Connecting, Conversing, Transforming

CONVERSATIONS THAT NURTURE THE SPIRIT OF THE FAMILY

The Be Strong Families Parent Café program is a nationally recognized peer-to-peer learning process to keep children safe and families strong. Parents and caregivers create safe spaces to explore their strengths and learn from themselves and each other how to use the Strengthening Families Protective Factors with their loved ones. At a café, parents and caregivers talk about the challenges and victories of raising a family. Through individual self-reflection and conversations with others, participants explore their strengths and create strategies from their own wisdom and experiences to help strengthen their families. The experience is empowering, a shift from listening to “experts” to drawing on the wealth of knowledge already in the room.
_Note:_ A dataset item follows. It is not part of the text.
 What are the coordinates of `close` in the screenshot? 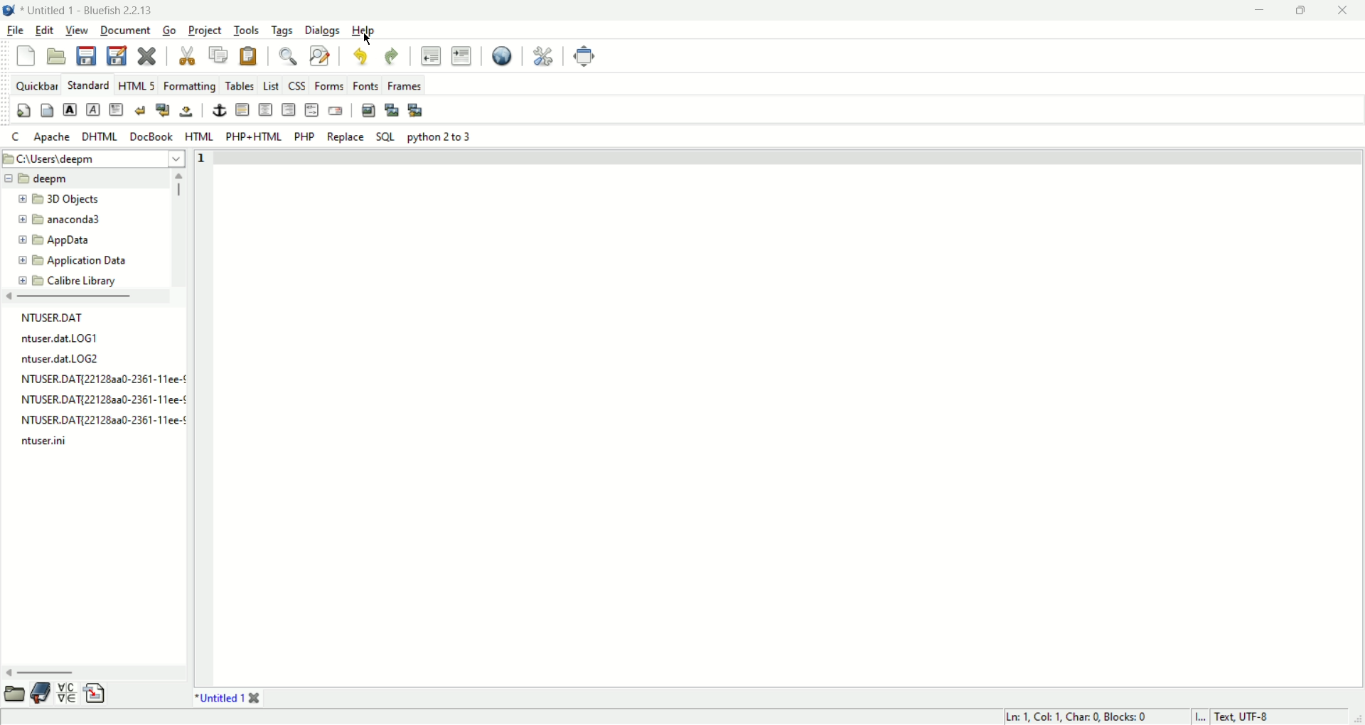 It's located at (253, 698).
The Resilient Communities Parent Leadership Team  is also implementing Be Strong’s “A More Perfect Union” cafés, which invite conversations that connect social justice and parenting. These cafés are also organized around the Protective Factors and allow parents to explore the broader context for parenting in a complicated and often unjust world.

Something we learned during the COVID-19 pandemic is how to bring on-line Parent Cafes to the community. Following the Cafe model, connection and great conversations can happen virtually when needed. 

If you would like to get involved with Parent Cafés, email our Cafe Coordinator, Brooklyn Hayes at [email protected] or message us on Facebook. We are looking for people to help organize cafés; to be table hosts during the conversations, distribute invitations, and to help with childcare and other aspects of running a café.

What is a Parent Cafe?

Cafés are structured discussions that use the principles of adult learning and family support. They are highly sustainable with training reinforcement, institutional support, and a commitment to an approach that engages and affirms parents as leaders. Participants leave Parent Cafés feeling inspired, energized, and excited to put into practice what they’ve learned.